Biased Bivariate Correlations in Combined Survey Data Measured With Different Instruments
Authors
Abstract
Social scientists increasingly form composite datasets using data from different survey programs, which often use different single-question instruments to measure the same latent construct. This creates an obstacle when we want to run analyses using the combined data, since the scores measured with different instruments are not necessarily comparable. In this paper, we explore one consequence of such comparability problems. Specifically, we examine the case where instruments measuring the same construct have different item difficulties. This means if we applied the instruments to the same population, we would get different mean responses. If such mean differences are not mitigated before combining data, we introduce a mean bias into our composite data. Such mean bias has direct consequences for analyses based on the combined data. In data drawn from the same population, mean bias introduces error variance. In data drawn from different populations it would bias or even invert true population differences.
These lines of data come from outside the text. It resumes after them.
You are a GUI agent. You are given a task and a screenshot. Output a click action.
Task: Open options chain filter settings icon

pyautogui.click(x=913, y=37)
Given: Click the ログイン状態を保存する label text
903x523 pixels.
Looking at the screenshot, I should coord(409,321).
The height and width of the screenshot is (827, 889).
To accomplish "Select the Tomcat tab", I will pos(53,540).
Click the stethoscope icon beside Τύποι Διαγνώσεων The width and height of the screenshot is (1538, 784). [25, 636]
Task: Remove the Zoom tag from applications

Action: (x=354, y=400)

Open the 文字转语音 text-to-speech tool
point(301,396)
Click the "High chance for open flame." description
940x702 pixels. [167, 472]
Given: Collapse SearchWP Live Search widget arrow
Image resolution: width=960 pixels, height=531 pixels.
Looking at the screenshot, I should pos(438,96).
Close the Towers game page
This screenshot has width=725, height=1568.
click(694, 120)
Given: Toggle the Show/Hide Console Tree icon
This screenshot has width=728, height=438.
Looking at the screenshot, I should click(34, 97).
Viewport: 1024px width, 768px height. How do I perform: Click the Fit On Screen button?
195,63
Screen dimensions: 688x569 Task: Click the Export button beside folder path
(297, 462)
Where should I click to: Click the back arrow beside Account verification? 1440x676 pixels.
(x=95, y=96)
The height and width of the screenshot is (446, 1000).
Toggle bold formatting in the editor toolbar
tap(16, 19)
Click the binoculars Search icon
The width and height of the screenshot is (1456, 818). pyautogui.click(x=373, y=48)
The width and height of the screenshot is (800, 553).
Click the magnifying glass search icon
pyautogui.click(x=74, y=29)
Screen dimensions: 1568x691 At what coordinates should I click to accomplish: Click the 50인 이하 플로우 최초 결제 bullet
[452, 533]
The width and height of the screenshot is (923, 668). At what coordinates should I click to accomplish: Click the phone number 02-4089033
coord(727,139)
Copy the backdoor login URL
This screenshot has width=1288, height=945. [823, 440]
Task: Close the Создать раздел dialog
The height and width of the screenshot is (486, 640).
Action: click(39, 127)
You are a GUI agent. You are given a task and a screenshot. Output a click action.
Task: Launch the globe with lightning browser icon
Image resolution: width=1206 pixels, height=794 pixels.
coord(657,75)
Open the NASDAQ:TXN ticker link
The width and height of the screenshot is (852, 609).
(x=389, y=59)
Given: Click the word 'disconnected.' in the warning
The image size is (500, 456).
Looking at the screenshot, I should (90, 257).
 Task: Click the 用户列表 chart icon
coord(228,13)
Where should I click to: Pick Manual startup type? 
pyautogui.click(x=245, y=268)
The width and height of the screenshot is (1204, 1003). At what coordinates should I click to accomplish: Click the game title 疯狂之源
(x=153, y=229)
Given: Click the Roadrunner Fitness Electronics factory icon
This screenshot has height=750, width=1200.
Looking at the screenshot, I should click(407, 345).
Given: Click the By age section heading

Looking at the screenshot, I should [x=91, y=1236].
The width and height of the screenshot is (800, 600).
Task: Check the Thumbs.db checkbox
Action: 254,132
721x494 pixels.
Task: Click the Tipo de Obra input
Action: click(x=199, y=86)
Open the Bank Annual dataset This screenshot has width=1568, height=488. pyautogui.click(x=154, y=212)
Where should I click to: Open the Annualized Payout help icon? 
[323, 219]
However, in this paper I demonstrate that mean bias can also bias bivariate correlations if one or both variables in a composite dataset are subject to mean bias. If differences in item difficulty are not mitigated before combining data, we introduce a variant of Simpson’s paradox into our data: The bivariate correlation in each source survey might differ substantially from the correlation in the composite dataset. In a set of systematic simulations, I demonstrate this correlation bias effect and show how it changes depending on the mean biases in each variable and the strength of the underlying true correlation.